## [PAGE TEXT]
::::::::

A new chapter as the Biden administration begins
Over the course of the Trump administration, the relationship between the U.S. government and WHO has grown increasingly tenuous. President Trump began the withdrawal process from WHO last summer, all while the COVID-19 pandemic raged. The Jan. 20 inauguration of Joe Biden and Kamala Harris as the next president and vice president of the United States is a welcome sight for most in the global community who are urging renewed cooperation and solidarity between the U.S. and WHO. Once the new administration is officially in office, which will happen in the middle of the Executive Board session, we expect one of its first executive actions will be to restore a strong relationship between the U.S. and WHO. We also anticipate the new administration to use its platform at the Executive Board on Jan. 21 to publicly renew America’s commitment to cooperation with WHO and the UN system.
It will be vital for the U.S. to once again take a prominent role in WHO — especially as COVID-19 continues to surge across the country — to build stronger response capacities to help end the pandemic and prepare for future threats. We also hope the Biden administration will commit early on to joining the Access to COVID-19 Tools Accelerator (ACT-A), the global initiative that aims to get vaccines, treatments, and testing to everyone, everywhere equitably. The U.S. is one of the very few remaining countries to not sign on to this collective effort, and its absence has been acutely felt on the global stage. While balancing both the domestic and global response will be challenging for the incoming administration, participating in collective global solutions like ACT-A will be vital to help bring the pandemic to an end sooner and allow for rapid economic recovery.
Critical funding for other health crises
While the COVID-19 pandemic has brought WHO to the forefront on global emergencies, it is important to remember WHO also works on a wide range of health issues from mental health to obesity, from measles and polio, to oral care and reproductive health. What’s more, WHO does it all on a budget that is roughly equivalent to one medium-size U.S. hospital. The COVID-19 pandemic has demonstrated just how insufficient WHO’s budget is to handle routine health issues, let alone emerging global health threats and outbreaks.
The Executive Board meeting is expected to debate and decide on the budget for the upcoming few years and is likely to underscore in particular the need for more robust funding for global health emergencies and to renew essential health services such as routine immunization for polio and measles that have been slowed or paused due to COVID-19. Calls for stronger investments in surveillance and preparedness are also expected.
The Executive Board meeting is sure to be an important global gathering at a pivotal point in the response to COVID-19. As we pass the one-year anniversary of the start of COVID-19 and look toward the swift rollout of vaccines and other tools to help stop the pandemic, decisions made by member states will be vital to move forward with recovery for everyone, everywhere. You can follow the livestreamed discussions on WHO’s website.

::::::::

## [SOURCE MATERIAL]
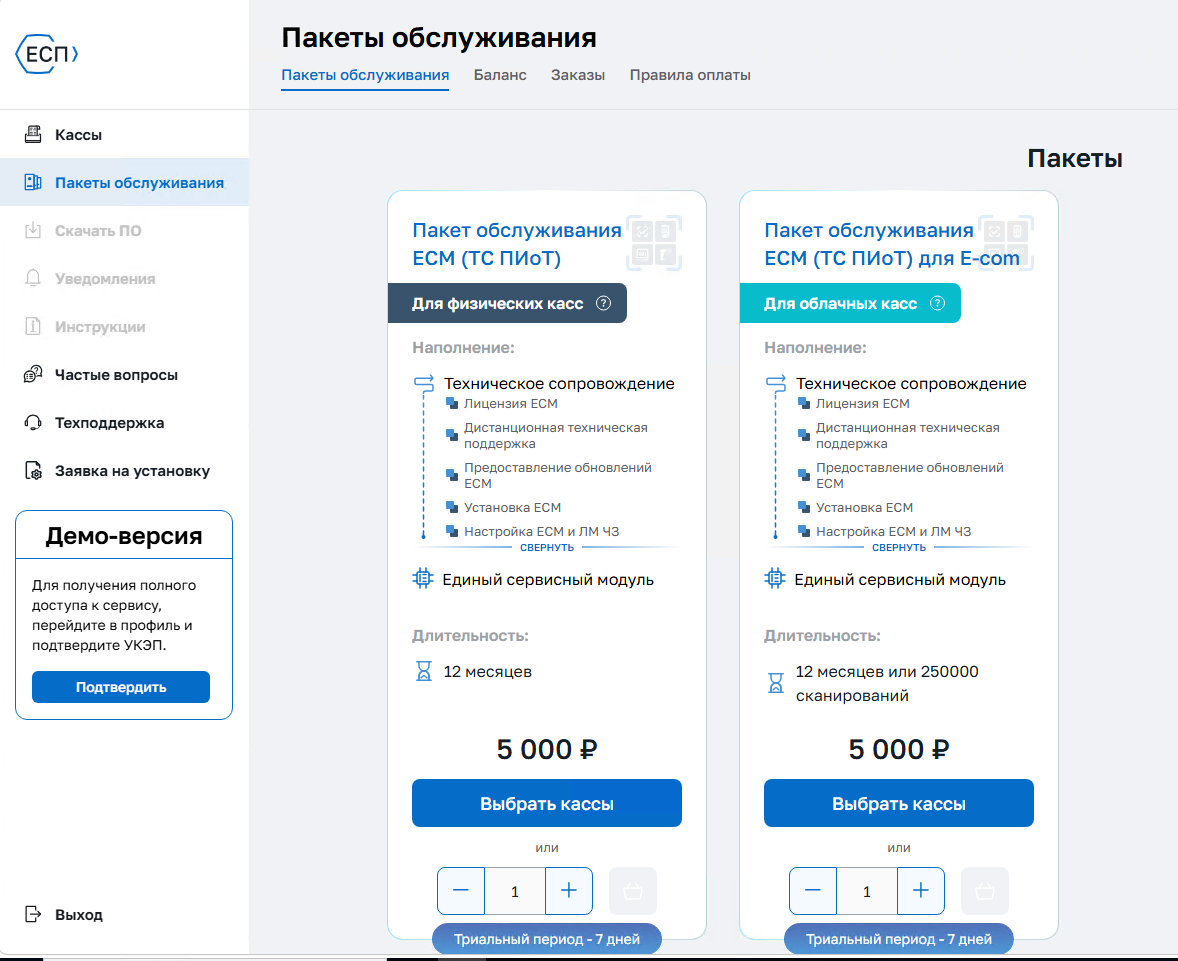Image resolution: width=1178 pixels, height=961 pixels.
Task: Open the Заказы tab
Action: point(578,75)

::::::::

From the article about the U.S. and WHO, lift the stretch from "It will be vital" through "rapid economic recovery." word for word. Rely only on the article about the U.S. and WHO and set the material aside.

It will be vital for the U.S. to once again take a prominent role in WHO — especially as COVID-19 continues to surge across the country — to build stronger response capacities to help end the pandemic and prepare for future threats. We also hope the Biden administration will commit early on to joining the Access to COVID-19 Tools Accelerator (ACT-A), the global initiative that aims to get vaccines, treatments, and testing to everyone, everywhere equitably. The U.S. is one of the very few remaining countries to not sign on to this collective effort, and its absence has been acutely felt on the global stage. While balancing both the domestic and global response will be challenging for the incoming administration, participating in collective global solutions like ACT-A will be vital to help bring the pandemic to an end sooner and allow for rapid economic recovery.